Mas, antes de falar nessa contração narrativa, analisemos também Gilberto, o oncologista. O autor fez um bom o trabalho de pesquisa ao descrever com certa minúcia os subterrâneos da profissão do personagem. Desfilam ante nossos olhos doenças terríveis, seus nomes científicos, os sintomas, a evolução e até mesmo a descrição da fase terminal. Mas Gilberto tem a superficialidade da maioria dos médicos. Isso mesmo, muitas vezes achamos esses profissionais importantes, verdadeiros monstros do saber, mas quando se trata de relacionamento, de filosofia de vida, de entendimento sobre o humano, são verdadeiros fracassos. Portanto, a superficialidade em que está imerso Gilberto é fruto da construção bem sucedida do personagem.

A fissura na narrativa advém por meio da mencionada mulher chamada Gorda e, antes, pelo aparecimento de Romário, um menino de rua de doze anos que vende limão num semáforo na Gávea. Este personagem norteará grande parte da narrativa. Ele passa a ser não apenas companheiro do professor de filosofia, mas também o seu contraponto. O primeiro contato entre os dois é um total fracasso. O garoto pensa que Eduardo é homossexual e está em busca de um caso. Mas pouco a pouco o professor aproxima-se, estabelece contato e conquista a sua confiança. A construção do personagem é verossímil, até a linguagem do garoto mostra-se convincente. O que talvez destoe nisso tudo é o que se segue: Romário passa a morar no apartamento de Eduardo, diante de uma, a princípio, estarrecida Laura. Daí a razão da ambientação da narrativa no início dos anos 1990, porque nos dias de hoje tal atitude não seria plausível.

Artifícios
Como ensina Dostoiévski, a literatura precisa exagerar um pouco. Esta arte feita de palavras não comporta o homem comum, as situações corriqueiras do dia-a-dia, a não ser que esse mesmo homem passe a ter um papel grandioso. Por isso, o aparecimento de Romário proporciona vigor à narrativa, o que não aconteceria caso ela tivesse apenas como destaque as quatro personagens iniciais. Até mesmo a bela Anita, uma jovem bibliotecária do Instituto de Filosofia da UFRJ, soa um tanto frágil. Ou mesmo de Felipe, seu namorado estrangeiro. Romário e Gorda, que moram no teto do Túnel Velho, em Copacabana, trazem à narrativa a estranheza necessária para que o romance atinja patamares mais elevados.

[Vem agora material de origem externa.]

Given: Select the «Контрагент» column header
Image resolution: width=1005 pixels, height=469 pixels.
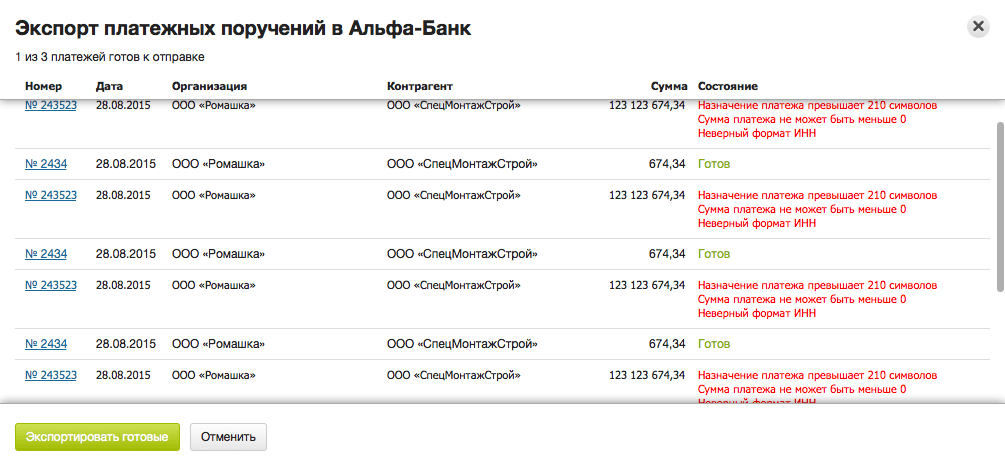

Outro ponto que norteia todo o livro é a constante presença da morte. Ela já desponta através da especialidade de Gilberto, que vive às voltas com doentes terminais, e do acidente que vitimou os pais de Eduardo quando ele ainda era adolescente. Mas é no suicídio que a morte será anunciada com todas as letras, e causará a perplexidade que somente tal ato pode gerar. Já nas primeiras páginas há uma antecipação da narrativa revelando que Marina, a psicanalista, irá se suicidar. E, cá entre nós, não é todo dia que uma psicanalista se suicida.

Interessante o Rio de Janeiro com seus encantos num período de pré-acirramento da violência que se seguiria com todas as conseqüências que já conhecemos. Então, o exagero de trazer um menino de rua para dentro de casa permearia um ideal de filósofo semelhante à aposta de Pascal. Filosofia e literatura são construções de pensamentos e de artifícios. Apostas fora delas talvez produzam conseqüências nefastas, sobretudo numa época em que ninguém mais é inocente.

Memória da pedra
Mauricio Lyrio
Companhia das Letras
320 págs.
Mauricio Lyrio
Nasceu no Rio de janeiro, em 1967. É diplomata e trabalhou em Brasília, Washington, Buenos Aires, Pequim e Nova York, onde vive atualmente. Em 2010, publicou A ascensão da China como potência, pela Fundação Alexandre de Gusmão. Memória da pedra recebeu menção honrosa no prêmio SESC de Literatura 2010.
Haron Gamal

É doutor em literatura brasileira pela UFRJ e professor de literatura brasileira da Faculdade de Filosofia, Ciências e Letras de Macaé. Autor dos livros Magalhães de Azeredo – série essencial (ABL) e Estrangeiros – a representação do anfíbio cultural na prosa brasileira de ficção (Ibis Libris).